=== Problem to solve ===
All lines from the one with "Task: Click the side panel expand handle" to the end of the material, both included, are to be written out exactly and without anything else.

[Start of Attachment]

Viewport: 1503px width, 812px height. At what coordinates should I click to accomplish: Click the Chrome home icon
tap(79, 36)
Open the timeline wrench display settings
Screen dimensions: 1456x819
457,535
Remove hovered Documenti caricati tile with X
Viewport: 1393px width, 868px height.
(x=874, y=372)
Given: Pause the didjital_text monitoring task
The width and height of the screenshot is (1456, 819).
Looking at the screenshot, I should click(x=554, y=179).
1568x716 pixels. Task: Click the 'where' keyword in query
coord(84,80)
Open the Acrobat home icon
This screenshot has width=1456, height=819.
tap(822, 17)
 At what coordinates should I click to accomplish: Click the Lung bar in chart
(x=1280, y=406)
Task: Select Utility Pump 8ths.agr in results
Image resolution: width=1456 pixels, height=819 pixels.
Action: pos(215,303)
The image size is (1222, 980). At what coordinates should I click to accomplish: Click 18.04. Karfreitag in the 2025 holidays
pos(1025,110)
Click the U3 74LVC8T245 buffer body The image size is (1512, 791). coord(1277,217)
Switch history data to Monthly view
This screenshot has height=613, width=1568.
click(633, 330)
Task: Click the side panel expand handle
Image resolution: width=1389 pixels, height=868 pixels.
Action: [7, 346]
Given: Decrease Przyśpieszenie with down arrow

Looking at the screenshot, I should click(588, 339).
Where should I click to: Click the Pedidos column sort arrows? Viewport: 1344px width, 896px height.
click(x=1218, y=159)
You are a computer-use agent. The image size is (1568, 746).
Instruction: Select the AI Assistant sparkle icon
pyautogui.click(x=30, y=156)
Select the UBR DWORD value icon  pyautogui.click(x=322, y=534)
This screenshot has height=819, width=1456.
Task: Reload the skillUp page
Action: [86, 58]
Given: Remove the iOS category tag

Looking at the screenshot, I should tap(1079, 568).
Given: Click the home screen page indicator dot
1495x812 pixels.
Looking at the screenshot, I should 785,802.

[End of Attachment]

=== Task output ===
Task: Click the side panel expand handle
Image resolution: width=1389 pixels, height=868 pixels.
Action: [7, 346]
Given: Decrease Przyśpieszenie with down arrow

Looking at the screenshot, I should click(588, 339).
Where should I click to: Click the Pedidos column sort arrows? Viewport: 1344px width, 896px height.
click(x=1218, y=159)
You are a computer-use agent. The image size is (1568, 746).
Instruction: Select the AI Assistant sparkle icon
pyautogui.click(x=30, y=156)
Select the UBR DWORD value icon  pyautogui.click(x=322, y=534)
This screenshot has height=819, width=1456.
Task: Reload the skillUp page
Action: [86, 58]
Given: Remove the iOS category tag

Looking at the screenshot, I should tap(1079, 568).
Given: Click the home screen page indicator dot
1495x812 pixels.
Looking at the screenshot, I should 785,802.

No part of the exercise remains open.